• **Problem requirements**: Look down the entries below and report how many lines hold the string "will"; write nothing else.

• **Material supplied**:
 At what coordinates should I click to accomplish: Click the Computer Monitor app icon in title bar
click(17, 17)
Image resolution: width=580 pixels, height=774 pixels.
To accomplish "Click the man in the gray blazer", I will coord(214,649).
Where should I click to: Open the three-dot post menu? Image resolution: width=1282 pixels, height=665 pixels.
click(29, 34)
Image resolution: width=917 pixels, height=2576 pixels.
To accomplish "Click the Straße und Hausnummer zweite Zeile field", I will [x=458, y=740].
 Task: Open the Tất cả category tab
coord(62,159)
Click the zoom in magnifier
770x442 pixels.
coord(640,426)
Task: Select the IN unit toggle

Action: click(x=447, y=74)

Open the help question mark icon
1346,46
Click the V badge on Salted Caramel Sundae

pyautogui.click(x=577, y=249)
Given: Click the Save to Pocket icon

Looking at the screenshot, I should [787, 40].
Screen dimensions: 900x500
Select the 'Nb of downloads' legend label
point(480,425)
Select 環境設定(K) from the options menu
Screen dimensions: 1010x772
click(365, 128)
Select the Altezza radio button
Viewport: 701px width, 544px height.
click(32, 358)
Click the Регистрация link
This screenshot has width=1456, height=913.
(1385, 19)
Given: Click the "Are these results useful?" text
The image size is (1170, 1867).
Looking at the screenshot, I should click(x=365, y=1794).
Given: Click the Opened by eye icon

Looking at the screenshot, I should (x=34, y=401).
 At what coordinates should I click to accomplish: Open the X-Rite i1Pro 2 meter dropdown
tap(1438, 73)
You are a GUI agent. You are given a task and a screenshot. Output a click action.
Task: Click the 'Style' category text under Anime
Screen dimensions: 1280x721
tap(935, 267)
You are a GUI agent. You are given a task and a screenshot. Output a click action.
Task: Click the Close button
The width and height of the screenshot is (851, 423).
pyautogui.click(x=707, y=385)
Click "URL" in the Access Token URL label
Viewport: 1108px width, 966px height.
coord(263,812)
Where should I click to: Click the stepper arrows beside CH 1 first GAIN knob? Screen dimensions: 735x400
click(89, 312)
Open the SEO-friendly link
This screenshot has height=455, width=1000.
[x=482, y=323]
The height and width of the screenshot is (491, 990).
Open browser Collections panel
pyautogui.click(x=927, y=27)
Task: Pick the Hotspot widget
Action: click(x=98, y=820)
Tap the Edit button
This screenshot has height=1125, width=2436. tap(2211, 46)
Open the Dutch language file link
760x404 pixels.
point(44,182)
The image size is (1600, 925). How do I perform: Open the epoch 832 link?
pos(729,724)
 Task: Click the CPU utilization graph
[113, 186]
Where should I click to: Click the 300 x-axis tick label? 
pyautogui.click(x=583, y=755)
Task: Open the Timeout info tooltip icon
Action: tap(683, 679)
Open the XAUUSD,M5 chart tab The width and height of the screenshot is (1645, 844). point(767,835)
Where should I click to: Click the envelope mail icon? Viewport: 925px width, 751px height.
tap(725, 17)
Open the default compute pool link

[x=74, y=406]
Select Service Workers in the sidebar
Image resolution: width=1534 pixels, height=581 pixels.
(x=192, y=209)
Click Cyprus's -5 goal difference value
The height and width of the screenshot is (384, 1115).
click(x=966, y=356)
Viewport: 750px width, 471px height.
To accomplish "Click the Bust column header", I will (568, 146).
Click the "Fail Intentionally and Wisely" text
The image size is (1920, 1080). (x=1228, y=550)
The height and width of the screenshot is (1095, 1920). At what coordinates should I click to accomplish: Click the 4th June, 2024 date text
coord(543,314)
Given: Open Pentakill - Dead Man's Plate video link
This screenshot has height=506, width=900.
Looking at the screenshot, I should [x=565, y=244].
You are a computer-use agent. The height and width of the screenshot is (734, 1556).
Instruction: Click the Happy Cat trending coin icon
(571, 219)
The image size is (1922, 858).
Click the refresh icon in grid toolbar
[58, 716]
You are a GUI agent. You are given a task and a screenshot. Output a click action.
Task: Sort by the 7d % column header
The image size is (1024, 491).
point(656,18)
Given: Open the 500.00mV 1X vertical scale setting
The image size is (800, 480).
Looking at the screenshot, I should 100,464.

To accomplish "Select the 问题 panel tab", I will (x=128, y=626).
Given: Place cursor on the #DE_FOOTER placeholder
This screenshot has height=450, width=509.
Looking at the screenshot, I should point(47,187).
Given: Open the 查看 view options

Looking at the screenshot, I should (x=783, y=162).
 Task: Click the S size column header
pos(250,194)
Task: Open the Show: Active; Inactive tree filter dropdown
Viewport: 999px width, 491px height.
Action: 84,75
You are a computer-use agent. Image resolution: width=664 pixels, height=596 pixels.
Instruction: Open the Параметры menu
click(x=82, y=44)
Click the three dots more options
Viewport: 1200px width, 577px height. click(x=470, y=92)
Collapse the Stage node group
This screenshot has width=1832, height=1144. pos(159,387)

• **Exercise output**: 4